▶ YOUR TASK: Copying exactly, give the lines in the material below from the one with "Select the DICOM / PACS icon" to the one with "Given: Toggle GPS捕捉完了していない位置情報を含める checkbox", ends included, and nothing besides.

▶ DATA EXTRACTS:

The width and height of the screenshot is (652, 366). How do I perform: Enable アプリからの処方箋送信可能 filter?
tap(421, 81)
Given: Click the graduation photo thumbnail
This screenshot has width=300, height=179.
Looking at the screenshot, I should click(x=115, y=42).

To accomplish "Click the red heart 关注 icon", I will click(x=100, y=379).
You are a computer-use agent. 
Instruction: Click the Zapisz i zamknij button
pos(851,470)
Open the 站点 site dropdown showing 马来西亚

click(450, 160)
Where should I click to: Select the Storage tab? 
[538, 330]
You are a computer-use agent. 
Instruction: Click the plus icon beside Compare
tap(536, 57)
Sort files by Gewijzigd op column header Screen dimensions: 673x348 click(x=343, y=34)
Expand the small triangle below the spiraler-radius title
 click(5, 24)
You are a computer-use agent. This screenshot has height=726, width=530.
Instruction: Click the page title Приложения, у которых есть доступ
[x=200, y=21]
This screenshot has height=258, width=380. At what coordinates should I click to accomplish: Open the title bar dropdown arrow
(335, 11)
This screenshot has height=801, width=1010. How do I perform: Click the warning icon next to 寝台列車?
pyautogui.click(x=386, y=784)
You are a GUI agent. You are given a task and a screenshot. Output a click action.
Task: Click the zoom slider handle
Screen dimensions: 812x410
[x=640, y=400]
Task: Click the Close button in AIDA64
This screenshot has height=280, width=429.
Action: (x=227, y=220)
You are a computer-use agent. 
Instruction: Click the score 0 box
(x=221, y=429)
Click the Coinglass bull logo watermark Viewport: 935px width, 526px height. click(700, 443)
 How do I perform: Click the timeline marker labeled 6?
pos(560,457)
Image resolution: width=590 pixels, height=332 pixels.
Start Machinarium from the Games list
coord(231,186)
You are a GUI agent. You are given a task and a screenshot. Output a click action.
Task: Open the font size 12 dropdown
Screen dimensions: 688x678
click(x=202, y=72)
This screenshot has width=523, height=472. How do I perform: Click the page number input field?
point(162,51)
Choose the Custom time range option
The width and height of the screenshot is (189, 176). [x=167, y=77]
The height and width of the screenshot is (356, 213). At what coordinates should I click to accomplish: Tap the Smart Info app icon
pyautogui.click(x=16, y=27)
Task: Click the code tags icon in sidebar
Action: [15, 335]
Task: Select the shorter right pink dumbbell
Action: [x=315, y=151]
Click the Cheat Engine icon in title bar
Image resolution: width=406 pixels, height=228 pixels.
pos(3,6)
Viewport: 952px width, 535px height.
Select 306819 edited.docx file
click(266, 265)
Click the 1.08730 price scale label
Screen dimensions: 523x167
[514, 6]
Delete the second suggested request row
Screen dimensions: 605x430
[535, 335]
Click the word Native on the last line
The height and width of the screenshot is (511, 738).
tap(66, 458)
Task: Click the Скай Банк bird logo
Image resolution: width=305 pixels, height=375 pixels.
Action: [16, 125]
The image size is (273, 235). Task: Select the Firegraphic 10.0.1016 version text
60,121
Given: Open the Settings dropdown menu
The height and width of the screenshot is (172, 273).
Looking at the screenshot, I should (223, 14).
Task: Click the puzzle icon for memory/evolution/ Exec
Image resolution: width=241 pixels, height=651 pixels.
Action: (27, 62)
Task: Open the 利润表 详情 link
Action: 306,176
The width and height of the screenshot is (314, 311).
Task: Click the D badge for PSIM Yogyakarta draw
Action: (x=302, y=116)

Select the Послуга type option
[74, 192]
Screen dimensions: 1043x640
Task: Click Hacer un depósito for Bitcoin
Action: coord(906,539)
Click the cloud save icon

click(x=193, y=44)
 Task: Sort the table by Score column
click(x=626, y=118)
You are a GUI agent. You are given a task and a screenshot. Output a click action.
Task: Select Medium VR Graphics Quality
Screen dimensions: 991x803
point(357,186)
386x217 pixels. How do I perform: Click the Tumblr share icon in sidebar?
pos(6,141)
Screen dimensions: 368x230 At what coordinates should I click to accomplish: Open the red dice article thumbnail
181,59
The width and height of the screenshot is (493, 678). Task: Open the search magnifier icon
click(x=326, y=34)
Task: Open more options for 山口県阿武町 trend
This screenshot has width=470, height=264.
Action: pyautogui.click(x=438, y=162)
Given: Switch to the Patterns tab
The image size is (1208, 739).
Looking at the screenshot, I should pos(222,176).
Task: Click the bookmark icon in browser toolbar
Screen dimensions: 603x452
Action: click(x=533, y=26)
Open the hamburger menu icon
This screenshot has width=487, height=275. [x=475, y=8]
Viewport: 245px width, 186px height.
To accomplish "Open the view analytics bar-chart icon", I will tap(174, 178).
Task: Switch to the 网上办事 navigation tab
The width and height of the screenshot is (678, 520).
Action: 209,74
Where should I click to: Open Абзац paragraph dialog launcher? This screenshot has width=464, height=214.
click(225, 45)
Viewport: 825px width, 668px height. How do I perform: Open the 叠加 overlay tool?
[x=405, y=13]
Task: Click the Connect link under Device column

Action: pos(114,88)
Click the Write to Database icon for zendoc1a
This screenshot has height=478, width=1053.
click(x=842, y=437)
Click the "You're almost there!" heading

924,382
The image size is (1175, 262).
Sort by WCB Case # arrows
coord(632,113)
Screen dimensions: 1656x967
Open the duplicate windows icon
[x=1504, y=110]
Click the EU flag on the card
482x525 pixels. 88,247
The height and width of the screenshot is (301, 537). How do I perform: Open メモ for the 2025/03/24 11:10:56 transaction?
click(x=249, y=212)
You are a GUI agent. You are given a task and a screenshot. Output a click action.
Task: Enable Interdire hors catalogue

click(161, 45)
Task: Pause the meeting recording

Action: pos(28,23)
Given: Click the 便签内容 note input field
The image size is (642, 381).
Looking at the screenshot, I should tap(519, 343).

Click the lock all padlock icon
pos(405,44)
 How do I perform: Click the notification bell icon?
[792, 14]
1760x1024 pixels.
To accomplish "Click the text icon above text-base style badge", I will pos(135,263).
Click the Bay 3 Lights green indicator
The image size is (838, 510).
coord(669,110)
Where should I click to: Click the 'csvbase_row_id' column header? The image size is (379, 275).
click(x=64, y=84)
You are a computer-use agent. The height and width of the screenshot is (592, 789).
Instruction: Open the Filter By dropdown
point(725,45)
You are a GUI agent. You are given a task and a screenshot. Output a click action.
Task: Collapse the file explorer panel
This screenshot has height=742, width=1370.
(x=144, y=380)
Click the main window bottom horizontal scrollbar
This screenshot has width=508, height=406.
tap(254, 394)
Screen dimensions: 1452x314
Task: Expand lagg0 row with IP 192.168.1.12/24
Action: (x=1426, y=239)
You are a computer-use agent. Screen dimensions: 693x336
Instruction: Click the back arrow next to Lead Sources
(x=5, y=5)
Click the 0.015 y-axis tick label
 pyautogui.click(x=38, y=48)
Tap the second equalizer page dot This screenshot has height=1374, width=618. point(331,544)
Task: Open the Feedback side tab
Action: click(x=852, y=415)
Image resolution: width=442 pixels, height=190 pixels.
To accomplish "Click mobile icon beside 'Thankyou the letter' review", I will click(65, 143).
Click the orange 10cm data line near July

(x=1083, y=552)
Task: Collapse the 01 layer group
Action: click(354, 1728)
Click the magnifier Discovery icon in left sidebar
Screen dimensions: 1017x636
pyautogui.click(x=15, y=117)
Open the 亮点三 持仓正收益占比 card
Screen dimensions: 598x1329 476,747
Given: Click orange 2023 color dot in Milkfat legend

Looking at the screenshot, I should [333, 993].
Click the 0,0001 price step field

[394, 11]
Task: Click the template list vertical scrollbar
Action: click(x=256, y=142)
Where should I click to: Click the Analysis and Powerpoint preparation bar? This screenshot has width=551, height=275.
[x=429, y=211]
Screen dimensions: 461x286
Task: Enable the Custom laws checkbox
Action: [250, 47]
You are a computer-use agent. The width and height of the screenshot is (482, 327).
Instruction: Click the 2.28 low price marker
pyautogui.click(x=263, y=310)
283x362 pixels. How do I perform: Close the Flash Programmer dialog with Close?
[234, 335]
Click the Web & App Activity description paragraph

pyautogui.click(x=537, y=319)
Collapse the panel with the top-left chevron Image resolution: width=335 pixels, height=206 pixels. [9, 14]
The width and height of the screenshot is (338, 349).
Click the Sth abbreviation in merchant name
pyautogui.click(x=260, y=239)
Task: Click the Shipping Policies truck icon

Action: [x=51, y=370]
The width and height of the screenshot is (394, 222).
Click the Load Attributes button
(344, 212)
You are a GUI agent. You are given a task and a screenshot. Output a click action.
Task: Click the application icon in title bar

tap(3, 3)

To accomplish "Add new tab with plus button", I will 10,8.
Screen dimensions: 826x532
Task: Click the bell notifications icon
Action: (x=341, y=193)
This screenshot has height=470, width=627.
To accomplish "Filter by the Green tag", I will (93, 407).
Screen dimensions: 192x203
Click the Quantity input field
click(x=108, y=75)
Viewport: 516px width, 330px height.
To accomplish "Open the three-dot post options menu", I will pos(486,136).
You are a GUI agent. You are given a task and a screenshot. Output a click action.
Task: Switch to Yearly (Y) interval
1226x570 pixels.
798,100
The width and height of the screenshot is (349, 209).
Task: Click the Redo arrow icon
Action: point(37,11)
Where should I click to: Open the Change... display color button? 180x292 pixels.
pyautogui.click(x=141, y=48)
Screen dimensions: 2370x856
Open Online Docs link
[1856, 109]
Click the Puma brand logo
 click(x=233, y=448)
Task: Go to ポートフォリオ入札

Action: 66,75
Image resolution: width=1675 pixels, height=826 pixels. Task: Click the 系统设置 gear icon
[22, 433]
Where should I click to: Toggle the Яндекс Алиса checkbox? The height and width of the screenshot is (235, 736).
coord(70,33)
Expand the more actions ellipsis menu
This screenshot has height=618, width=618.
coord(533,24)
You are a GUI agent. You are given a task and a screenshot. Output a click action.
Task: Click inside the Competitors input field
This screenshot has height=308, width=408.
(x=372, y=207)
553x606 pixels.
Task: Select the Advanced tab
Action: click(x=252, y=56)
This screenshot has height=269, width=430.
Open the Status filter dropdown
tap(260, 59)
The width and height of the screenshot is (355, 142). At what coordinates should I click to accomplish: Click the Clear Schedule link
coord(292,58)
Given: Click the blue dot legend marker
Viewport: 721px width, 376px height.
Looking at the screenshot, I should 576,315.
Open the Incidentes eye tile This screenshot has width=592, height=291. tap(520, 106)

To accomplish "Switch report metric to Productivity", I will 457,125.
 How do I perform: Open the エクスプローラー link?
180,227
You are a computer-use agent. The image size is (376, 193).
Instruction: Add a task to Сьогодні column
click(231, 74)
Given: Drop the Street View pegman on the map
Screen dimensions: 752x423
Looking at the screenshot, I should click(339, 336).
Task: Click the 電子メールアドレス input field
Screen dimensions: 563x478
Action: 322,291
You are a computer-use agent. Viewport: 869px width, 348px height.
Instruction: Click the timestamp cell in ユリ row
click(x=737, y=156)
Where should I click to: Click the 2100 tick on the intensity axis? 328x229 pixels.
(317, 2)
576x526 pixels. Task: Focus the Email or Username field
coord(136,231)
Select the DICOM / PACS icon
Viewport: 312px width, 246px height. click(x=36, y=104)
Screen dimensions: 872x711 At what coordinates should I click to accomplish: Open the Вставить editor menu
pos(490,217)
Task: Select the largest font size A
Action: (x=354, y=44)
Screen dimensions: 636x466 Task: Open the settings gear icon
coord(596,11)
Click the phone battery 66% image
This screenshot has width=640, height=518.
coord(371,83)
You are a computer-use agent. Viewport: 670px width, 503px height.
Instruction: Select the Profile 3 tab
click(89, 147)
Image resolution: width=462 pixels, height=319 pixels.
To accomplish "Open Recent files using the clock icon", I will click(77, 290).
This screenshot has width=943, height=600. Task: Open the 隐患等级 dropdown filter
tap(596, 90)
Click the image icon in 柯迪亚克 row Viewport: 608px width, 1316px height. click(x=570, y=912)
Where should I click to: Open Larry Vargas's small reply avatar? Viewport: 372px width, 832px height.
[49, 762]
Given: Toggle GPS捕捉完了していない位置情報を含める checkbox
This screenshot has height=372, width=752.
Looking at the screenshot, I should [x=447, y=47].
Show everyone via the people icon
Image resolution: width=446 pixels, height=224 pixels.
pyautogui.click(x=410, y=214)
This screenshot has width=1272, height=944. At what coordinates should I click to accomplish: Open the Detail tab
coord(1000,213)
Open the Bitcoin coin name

▶ RESULT:
Select the DICOM / PACS icon
Viewport: 312px width, 246px height. click(x=36, y=104)
Screen dimensions: 872x711 At what coordinates should I click to accomplish: Open the Вставить editor menu
pos(490,217)
Task: Select the largest font size A
Action: (x=354, y=44)
Screen dimensions: 636x466 Task: Open the settings gear icon
coord(596,11)
Click the phone battery 66% image
This screenshot has width=640, height=518.
coord(371,83)
You are a computer-use agent. Viewport: 670px width, 503px height.
Instruction: Select the Profile 3 tab
click(89, 147)
Image resolution: width=462 pixels, height=319 pixels.
To accomplish "Open Recent files using the clock icon", I will click(77, 290).
This screenshot has width=943, height=600. Task: Open the 隐患等级 dropdown filter
tap(596, 90)
Click the image icon in 柯迪亚克 row Viewport: 608px width, 1316px height. click(x=570, y=912)
Where should I click to: Open Larry Vargas's small reply avatar? Viewport: 372px width, 832px height.
[49, 762]
Given: Toggle GPS捕捉完了していない位置情報を含める checkbox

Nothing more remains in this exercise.